Older adults suffering from common chronic respiratory diseases such as asthma should take extra precautions when conditions are ripe for thunderstorms.
New research shows the cocktail of lightning, rain and strong winds has been responsible for thousands of emergency room visits for breathing problems among older adults over a 14-year period, according to a study published Monday in the journal JAMA Internal Medicine.
Unlike past studies that have blamed increased pollen counts during storms for the uptick in respiratory issues, this paper found that rises in temperature and air pollution in the days before a major storm were the culprits.
The researchers say these thunderstorm-related atmospheric changes are expected to become much more frequent as global temperatures rise, which could eventually strain healthcare systems as more patients seek relief from troubled breathing.
“Anyone with asthma or [chronic obstructive pulmonary disease] who typically has worse symptoms around storms should be sure to take their inhalers as prescribed by their primary care doctor or pulmonologist,” study author Dr. Christopher Worsham, a research fellow, pulmonologist and critical care physician at Harvard Medical School, told Gizmodo. “If their symptoms are not well controlled, they should let their doctor know.”

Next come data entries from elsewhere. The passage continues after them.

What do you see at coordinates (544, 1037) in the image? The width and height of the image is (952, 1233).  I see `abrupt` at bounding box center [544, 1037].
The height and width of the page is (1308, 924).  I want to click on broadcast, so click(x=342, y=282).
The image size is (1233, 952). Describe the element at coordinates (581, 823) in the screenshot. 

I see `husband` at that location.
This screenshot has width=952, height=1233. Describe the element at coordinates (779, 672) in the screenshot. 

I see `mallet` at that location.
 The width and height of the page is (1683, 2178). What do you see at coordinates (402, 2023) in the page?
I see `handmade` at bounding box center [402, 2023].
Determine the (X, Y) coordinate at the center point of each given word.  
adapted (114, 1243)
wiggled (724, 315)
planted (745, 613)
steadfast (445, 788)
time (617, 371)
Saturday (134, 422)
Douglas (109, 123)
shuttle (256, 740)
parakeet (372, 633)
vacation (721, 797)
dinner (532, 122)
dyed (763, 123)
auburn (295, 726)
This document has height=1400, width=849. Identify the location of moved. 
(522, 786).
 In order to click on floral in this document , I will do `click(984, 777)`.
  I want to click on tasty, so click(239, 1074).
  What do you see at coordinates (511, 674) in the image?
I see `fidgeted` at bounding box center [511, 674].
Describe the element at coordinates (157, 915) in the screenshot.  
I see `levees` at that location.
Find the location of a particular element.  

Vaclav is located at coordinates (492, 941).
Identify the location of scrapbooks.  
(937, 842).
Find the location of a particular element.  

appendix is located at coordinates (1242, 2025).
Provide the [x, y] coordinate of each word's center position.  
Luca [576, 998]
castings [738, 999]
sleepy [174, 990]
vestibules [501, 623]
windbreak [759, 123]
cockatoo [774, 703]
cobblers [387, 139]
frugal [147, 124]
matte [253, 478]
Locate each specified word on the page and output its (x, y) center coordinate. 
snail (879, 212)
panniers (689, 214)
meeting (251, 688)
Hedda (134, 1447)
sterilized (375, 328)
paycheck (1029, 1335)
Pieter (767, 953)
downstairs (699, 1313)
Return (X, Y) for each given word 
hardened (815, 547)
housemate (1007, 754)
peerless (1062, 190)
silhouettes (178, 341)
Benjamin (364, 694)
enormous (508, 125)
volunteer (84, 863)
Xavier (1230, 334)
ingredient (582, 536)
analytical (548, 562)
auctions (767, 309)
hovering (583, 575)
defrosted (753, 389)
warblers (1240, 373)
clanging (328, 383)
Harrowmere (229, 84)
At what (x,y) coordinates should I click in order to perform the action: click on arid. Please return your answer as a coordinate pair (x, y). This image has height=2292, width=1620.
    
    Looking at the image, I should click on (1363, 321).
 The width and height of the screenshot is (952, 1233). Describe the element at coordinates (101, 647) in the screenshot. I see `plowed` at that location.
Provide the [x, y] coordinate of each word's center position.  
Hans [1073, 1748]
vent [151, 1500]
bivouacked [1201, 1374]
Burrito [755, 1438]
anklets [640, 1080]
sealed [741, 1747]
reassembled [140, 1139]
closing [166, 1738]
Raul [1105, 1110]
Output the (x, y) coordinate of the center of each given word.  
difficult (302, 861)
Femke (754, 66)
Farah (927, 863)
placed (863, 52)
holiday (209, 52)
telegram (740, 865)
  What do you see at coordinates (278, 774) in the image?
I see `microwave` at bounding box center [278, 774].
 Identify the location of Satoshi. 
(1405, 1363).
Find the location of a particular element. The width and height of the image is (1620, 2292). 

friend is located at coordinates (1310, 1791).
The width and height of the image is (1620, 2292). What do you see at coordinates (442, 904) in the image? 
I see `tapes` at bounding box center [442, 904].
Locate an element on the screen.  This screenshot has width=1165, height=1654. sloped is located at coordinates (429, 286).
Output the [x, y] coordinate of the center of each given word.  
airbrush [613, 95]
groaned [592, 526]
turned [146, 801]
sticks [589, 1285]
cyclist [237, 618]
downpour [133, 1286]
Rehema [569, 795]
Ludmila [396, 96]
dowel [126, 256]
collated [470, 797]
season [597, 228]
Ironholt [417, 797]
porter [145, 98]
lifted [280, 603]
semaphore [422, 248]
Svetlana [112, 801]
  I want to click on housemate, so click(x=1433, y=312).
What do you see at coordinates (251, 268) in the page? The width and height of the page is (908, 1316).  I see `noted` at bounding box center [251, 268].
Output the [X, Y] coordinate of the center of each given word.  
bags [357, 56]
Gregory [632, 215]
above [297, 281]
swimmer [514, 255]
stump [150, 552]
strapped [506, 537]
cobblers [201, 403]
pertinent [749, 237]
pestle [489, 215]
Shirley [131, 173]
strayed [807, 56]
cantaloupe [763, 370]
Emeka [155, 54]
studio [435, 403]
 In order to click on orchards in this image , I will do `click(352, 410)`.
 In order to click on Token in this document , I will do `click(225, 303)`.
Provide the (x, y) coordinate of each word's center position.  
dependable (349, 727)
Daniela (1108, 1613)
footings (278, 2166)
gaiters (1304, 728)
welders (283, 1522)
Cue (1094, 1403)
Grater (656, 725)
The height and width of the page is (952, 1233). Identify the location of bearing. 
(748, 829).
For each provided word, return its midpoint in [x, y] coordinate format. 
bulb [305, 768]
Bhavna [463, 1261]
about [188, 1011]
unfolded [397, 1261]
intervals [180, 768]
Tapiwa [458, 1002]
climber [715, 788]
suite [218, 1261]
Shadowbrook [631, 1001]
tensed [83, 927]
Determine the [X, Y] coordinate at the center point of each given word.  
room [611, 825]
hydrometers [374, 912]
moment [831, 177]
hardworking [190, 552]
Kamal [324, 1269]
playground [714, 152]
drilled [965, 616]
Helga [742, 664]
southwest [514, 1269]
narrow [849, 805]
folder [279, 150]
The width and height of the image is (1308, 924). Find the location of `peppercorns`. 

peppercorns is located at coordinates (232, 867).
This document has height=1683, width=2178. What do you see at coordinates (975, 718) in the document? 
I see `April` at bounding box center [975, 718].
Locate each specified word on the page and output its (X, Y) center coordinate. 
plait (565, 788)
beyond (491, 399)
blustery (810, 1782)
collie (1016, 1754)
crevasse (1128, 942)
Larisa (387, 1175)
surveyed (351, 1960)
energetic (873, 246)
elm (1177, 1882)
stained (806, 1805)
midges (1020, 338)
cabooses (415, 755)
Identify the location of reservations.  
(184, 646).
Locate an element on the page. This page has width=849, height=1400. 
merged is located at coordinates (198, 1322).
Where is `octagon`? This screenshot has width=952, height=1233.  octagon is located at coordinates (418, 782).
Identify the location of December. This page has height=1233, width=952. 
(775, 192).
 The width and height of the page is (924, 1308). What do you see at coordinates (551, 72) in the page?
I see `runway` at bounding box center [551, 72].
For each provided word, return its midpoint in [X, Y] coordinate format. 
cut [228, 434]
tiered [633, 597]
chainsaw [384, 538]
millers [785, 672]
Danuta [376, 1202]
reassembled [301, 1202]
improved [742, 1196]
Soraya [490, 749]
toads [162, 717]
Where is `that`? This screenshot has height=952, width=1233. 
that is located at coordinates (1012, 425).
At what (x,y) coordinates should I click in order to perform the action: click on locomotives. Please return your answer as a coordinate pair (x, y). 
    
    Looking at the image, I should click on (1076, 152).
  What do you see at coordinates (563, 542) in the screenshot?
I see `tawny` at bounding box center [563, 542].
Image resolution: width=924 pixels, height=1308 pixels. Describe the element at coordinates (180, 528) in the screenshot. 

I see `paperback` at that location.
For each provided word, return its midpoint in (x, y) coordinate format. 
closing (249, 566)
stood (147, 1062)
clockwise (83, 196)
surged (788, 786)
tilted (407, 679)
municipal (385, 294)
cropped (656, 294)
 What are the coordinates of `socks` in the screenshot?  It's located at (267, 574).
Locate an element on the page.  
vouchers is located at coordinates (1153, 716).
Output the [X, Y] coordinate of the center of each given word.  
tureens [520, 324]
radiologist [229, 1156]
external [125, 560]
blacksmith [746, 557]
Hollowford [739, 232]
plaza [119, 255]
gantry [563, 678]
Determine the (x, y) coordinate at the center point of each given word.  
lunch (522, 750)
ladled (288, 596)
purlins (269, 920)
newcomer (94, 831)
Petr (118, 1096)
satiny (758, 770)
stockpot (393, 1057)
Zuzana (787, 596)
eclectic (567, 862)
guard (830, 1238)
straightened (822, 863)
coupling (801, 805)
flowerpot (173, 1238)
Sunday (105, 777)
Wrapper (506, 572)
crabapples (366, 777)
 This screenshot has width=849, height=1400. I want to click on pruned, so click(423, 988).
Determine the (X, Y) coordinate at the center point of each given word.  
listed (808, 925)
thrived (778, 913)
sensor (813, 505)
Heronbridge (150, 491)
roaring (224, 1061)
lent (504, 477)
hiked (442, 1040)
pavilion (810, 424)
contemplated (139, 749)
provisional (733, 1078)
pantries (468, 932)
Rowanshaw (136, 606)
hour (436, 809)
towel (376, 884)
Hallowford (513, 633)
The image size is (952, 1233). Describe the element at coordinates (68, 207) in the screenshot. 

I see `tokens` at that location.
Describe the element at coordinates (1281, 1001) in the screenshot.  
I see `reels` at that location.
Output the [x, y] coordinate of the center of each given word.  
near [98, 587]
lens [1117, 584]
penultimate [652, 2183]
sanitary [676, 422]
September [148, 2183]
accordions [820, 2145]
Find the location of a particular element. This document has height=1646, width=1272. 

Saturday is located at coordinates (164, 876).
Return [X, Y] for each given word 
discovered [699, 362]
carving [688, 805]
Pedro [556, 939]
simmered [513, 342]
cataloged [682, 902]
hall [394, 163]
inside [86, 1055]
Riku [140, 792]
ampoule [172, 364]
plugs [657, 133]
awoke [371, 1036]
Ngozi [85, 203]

The researchers analyzed storm data from the National Oceanic and Atmospheric Administration in all counties in the continental U.S. from January 1999 to December 2012, according to the study. They then compared that data with insurance claims and health information from 46.5 million Medicare members older than 65 years with respiratory diseases.
In all, the team identified about 22 million emergency room visits for respiratory issues when thunderstorms were present. They then estimated that approximately 52,000 additional respiratory hospital visits for adults older than 65 occurred in the three or more days surrounding major storms over the 14-year study period.
In the quest to learn why thunderstorms triggered the need for medical attention, the researchers turned to the days patients were turning themselves in.
Emergency room visits peaked before thunderstorms struck, according to the study. Researchers found that pollen didn’t play a major role in the respiratory illnesses because pollen counts didn’t change until after storms passed, when they dropped.
And because pollen is mostly to blame for asthma attacks in younger people with respiratory diseases, the researchers say their study may not generalize to that population.
But what the researchers did find was that temperatures and particulate matter — microscopic particles such as dust, soot and smoke that float in the air — were higher than average before thunderstorms, and declined on the day of and days following them.
The team therefore suggests temperature and air pollution were the “dominant mechanisms” behind the hospitalizations.